Black Milk: Eigentlich die etwas älteren Produzenten, wie Pete Rock, Premier, J Dilla, Timbaland, aber auch Just Blaze. Jeder hat seinen individuellen Style. Ich bewundere technisches Können genau so sehr wie Typen, die aus einem Boom-Bap-Beat den größten Hit zaubern können.

rap.de: Wer inspiriert dich als Emcee?

Black Milk: Die meisten MCs aus Detroit, Eminem, eLZhi, Royce Da 5´9´´, alle mit denen ich zusammenarbeite, um ehrlich zu sein. (Lacht) Ich weiß nicht, ob das so ist, weil ich schon eine ganze Weile mit ihnen arbeite oder weil es meine Heimatstadt ist, aber für mich sind das die besten MCs.

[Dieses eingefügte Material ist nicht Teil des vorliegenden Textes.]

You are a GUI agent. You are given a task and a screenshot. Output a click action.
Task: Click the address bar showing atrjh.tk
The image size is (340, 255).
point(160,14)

rap.de: Was war die bisher inspirierendste musikalische Erfahrung, die du gemacht hast?

Black Milk: Gute Frage. Vor kurzem ist etwas passiert, was mir auf jeden Fall einen unglaublichen kreativen Schub gegeben hat und mich gleichzeitig sehr geehrt hat. Mary J. Blige singt auf einen meiner Beats mit KRS-One und Buckshot. Das sind drei Legenden auf einem meiner Beats. Das ist eine Ehre. Sie sendeten mir die MP3 mit Mary drauf und sie klang wie die alte Mary von früher. Das war wirklich überwältigend für mich.

rap.de: Herzlichen Glückwunsch!

Black Milk: Danke.

rap.de: Hip Hop hat sich sehr gewandelt, Rapper sehen anders aus, es findet eine Fusion zwischen Techno und Rap statt. Bringt das einen Drang zur Veränderung mit sich? Hat man Angst nicht hinterher zu kommen?

Black Milk:
Nein, ich mache mein Ding. Ich höre auf mein Gefühl. Sich wohl zu fühlen während man etwas macht, bedeutet, dass es richtig ist. Ich ziehe an, was ich will, ich schaue mir an, was es gibt und schließe mich dem an, was ich befürworten kann. Niemals werde ich versuchen jemand zu sein, der ich nicht bin. So was geht immer in die Hose. Ich bin immer der gleiche Mensch, ob auf der Bühne oder privat, ich gehe meinen Weg, mache meine Musik und die, die folgen sind cool und die, die es nicht tun auch.

rap.de: Ist dir dein eigener Stil wichtiger als Erfolg? Oder würdest du dich zu einem gewissen Grad auch formen lassen?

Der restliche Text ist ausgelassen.